A common question on Amiga forums is, "How do I transfer data to/from an Amiga"? You may wish to transfer Amiga disks to a PC to use in WinUAE, backup data from an old Amiga, or copy software to an Amiga from the Internet.

You have two problems to solve. The first is how to transfer data between Amiga and PC, when PC disk drives cannot read Amiga floppy disks and the two share no networking standard by default. The second is how to copy a floppy disk into a format a PC can use.

Reading Amiga disks

An Amiga disk can be copied to a single file called an ADF, using a program called transdisk supplied with Amiga emulator WinUAE. This file contains a representation of the complete disk, like an ISO file for a CD. An ADF can be used in WinUAE or written back to an actual disk.

The following command reads the disk in DF0:, the internal floppy disk drive, to a file on the ram disk:

If you want to write an ADF to a floppy disk, such as to play a game downloaded from the Internet, use this command to write a diskfile to DF0:

Methods of data transfer

Of the following, I recommend a PCMCIA SD card adaptor if you have an A600 or A1200, using CrossDOS to copy the required drivers over. If you only have Workbench 1.x, use Amiga Explorer.

CrossDOS

Cost: £0

Compatible with: Workbench 2.04 and up

CrossDOS is an Amiga filesystem which allows an Amiga to read PC-formatted floppy disks. It comes with Workbench 2.1 and up, but works with Workbench 2.0. Enter mount pc0: into the command-line to activate.
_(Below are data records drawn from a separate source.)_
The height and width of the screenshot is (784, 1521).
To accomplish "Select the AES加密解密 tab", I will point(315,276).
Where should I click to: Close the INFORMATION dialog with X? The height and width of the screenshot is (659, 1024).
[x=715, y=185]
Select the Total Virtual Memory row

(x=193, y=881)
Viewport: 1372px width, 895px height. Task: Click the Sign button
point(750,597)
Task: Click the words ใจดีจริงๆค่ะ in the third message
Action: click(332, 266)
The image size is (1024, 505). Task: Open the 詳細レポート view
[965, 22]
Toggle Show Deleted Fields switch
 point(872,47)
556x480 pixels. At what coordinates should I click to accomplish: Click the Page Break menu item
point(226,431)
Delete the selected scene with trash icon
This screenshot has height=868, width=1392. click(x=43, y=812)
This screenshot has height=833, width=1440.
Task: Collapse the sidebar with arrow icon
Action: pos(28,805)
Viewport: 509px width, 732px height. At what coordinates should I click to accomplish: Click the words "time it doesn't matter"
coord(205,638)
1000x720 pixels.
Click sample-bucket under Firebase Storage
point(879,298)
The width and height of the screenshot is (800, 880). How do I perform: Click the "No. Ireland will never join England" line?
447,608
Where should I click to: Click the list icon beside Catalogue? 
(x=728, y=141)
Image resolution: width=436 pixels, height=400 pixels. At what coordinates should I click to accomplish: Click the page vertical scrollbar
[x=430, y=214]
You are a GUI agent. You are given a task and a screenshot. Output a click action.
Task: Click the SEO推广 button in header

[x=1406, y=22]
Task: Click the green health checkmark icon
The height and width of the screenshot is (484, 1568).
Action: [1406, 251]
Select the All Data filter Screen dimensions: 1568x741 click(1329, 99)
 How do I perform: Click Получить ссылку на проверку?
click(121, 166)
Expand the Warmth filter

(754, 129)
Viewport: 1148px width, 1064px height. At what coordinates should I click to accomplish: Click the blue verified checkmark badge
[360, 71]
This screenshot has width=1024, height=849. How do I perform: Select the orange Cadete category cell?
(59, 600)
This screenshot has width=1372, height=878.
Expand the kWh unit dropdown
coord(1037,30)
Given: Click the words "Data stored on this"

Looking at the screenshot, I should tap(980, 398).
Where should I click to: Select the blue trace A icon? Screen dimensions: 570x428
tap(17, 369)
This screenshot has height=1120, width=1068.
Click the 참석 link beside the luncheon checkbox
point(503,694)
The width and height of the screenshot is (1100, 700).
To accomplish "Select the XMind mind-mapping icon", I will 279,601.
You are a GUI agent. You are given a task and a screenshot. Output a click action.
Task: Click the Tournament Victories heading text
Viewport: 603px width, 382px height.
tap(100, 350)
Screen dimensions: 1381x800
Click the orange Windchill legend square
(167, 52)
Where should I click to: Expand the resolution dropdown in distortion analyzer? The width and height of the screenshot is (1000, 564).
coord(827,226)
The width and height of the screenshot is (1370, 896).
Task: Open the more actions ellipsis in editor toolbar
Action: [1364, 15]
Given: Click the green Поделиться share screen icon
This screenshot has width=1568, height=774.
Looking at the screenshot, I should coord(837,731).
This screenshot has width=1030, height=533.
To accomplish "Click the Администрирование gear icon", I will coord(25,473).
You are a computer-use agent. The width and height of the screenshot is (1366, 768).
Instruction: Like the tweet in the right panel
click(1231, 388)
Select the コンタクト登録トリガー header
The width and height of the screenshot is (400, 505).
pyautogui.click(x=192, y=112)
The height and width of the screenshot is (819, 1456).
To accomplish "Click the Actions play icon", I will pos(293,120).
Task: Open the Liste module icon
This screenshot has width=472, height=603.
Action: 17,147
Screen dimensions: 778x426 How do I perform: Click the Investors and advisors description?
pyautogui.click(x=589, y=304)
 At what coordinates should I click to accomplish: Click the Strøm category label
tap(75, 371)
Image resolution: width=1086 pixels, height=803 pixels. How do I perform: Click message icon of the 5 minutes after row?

As the Amiga only has a double density floppy drive as standard, you can only read 720KB formatted disks and not 1.44MB high density formatted disks. A spare Amiga disk formatted on PC is good for this. The 720KB limit causes problems when copying Amiga disk images, which are 880KB. See "Methods of data compression" below for solutions.

There's another guide at l8r.net called How To Use CrossDos On Your Amiga.

PCMCIA SD card/CompactFlash reader

Cost: £10

Compatible with: Amiga 600 / 1200

A PCMCIA CompactFlash or SD card reader is one of the best Amiga peripherals you can buy right now. It's essentially like a floppy drive, but fast, silent, has 1GB+ capacity and compatible with just about everything (including your PC, your camera and mobile phone).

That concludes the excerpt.